Directive:
Reproduce word for word the lines in the records below, starting at the line that contains "Twitter Updates for 2009-06-28 (25, 293)" and stopping after the line that contains "Articles (101, 13)". Give only those lines.

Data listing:
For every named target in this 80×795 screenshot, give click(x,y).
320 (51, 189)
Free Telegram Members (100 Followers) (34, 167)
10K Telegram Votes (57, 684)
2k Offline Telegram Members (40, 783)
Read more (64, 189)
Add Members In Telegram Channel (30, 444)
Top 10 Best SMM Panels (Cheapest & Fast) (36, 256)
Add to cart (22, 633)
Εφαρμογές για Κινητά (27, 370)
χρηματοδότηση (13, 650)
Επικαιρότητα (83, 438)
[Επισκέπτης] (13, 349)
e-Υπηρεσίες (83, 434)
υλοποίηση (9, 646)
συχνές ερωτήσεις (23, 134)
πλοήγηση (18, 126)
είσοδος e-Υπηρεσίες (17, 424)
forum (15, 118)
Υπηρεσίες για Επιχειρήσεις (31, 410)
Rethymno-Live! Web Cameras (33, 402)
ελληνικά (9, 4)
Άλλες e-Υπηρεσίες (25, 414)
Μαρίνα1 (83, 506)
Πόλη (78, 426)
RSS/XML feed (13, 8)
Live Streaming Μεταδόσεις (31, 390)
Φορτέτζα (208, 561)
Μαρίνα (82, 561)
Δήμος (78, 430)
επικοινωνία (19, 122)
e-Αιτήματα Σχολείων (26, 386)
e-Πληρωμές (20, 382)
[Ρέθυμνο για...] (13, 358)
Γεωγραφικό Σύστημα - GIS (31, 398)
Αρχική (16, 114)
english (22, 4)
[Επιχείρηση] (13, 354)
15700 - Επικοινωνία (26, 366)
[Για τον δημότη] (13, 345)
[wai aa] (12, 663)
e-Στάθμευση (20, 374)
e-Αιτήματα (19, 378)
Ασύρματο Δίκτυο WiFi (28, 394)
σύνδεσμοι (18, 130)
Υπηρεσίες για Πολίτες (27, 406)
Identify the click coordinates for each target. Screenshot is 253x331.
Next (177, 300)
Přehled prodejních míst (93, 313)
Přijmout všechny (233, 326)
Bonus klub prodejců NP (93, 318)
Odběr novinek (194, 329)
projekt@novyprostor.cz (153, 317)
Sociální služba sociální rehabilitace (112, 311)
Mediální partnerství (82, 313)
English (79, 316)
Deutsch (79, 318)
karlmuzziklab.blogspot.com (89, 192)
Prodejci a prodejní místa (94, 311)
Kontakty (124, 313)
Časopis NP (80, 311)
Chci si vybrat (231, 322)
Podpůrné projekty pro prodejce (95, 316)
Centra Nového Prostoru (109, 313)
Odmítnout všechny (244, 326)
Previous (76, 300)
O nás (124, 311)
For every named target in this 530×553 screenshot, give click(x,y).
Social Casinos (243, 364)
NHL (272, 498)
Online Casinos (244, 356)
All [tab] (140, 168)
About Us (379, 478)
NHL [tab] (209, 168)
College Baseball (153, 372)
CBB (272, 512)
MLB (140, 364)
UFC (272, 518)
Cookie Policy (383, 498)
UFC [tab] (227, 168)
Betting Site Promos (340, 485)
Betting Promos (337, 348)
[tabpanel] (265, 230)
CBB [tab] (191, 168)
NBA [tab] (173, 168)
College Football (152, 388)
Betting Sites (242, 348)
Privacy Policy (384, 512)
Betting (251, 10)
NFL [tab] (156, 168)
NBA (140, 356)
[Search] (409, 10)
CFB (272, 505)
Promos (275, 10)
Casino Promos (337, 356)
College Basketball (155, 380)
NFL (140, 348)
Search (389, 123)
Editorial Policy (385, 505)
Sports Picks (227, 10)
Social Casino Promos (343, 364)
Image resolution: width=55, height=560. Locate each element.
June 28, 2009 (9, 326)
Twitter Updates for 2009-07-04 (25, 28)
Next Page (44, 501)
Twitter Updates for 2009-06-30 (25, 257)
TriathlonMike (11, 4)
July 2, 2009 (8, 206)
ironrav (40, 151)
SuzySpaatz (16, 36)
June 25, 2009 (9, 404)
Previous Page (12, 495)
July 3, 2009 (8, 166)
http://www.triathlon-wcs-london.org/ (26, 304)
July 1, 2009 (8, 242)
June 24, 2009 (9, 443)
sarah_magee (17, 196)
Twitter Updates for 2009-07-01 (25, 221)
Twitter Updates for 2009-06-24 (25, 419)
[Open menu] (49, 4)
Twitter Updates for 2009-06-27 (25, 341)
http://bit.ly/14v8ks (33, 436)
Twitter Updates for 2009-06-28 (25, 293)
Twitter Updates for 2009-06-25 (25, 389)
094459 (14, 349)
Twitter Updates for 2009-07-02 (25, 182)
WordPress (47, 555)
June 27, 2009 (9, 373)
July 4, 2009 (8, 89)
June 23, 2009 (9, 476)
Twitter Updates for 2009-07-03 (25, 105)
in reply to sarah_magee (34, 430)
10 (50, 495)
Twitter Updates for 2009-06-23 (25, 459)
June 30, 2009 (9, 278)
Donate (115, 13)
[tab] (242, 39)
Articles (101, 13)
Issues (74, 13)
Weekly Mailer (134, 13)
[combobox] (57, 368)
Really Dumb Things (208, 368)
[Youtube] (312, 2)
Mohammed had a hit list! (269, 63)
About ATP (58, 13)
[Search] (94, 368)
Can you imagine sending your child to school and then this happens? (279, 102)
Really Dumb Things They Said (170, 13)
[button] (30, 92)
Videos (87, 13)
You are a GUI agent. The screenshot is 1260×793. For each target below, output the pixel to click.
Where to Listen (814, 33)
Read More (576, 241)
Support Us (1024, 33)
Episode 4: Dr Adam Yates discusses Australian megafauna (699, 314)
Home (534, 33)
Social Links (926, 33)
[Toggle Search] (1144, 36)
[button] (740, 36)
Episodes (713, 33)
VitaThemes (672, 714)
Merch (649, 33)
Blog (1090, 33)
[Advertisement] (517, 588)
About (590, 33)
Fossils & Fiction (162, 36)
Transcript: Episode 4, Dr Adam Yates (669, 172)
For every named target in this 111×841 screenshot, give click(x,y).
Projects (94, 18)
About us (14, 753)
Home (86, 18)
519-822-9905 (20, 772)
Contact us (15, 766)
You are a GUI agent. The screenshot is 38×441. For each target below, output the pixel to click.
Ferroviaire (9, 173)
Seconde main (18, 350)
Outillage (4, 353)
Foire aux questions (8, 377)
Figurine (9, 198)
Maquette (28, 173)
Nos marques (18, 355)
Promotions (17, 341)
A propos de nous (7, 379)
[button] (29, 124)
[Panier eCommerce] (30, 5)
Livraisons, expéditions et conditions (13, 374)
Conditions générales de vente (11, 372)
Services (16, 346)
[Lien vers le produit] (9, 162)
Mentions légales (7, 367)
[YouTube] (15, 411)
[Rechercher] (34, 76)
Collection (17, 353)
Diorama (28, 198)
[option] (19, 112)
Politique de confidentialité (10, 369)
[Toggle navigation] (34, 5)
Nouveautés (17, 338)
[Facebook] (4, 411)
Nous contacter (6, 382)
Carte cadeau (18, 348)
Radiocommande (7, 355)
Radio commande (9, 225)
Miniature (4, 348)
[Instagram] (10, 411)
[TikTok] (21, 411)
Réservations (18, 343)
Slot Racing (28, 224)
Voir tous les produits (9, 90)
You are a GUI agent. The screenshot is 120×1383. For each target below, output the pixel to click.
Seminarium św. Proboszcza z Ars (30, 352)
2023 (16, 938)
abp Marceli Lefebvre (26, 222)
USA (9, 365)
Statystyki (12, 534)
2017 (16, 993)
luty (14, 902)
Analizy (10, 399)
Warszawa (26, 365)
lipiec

Complete answer:
Twitter Updates for 2009-06-28 (25, 293)
Twitter Updates for 2009-06-25 (25, 389)
094459 (14, 349)
Twitter Updates for 2009-07-02 (25, 182)
WordPress (47, 555)
June 27, 2009 (9, 373)
July 4, 2009 (8, 89)
June 23, 2009 (9, 476)
Twitter Updates for 2009-07-03 (25, 105)
in reply to sarah_magee (34, 430)
10 (50, 495)
Twitter Updates for 2009-06-23 (25, 459)
June 30, 2009 (9, 278)
Donate (115, 13)
[tab] (242, 39)
Articles (101, 13)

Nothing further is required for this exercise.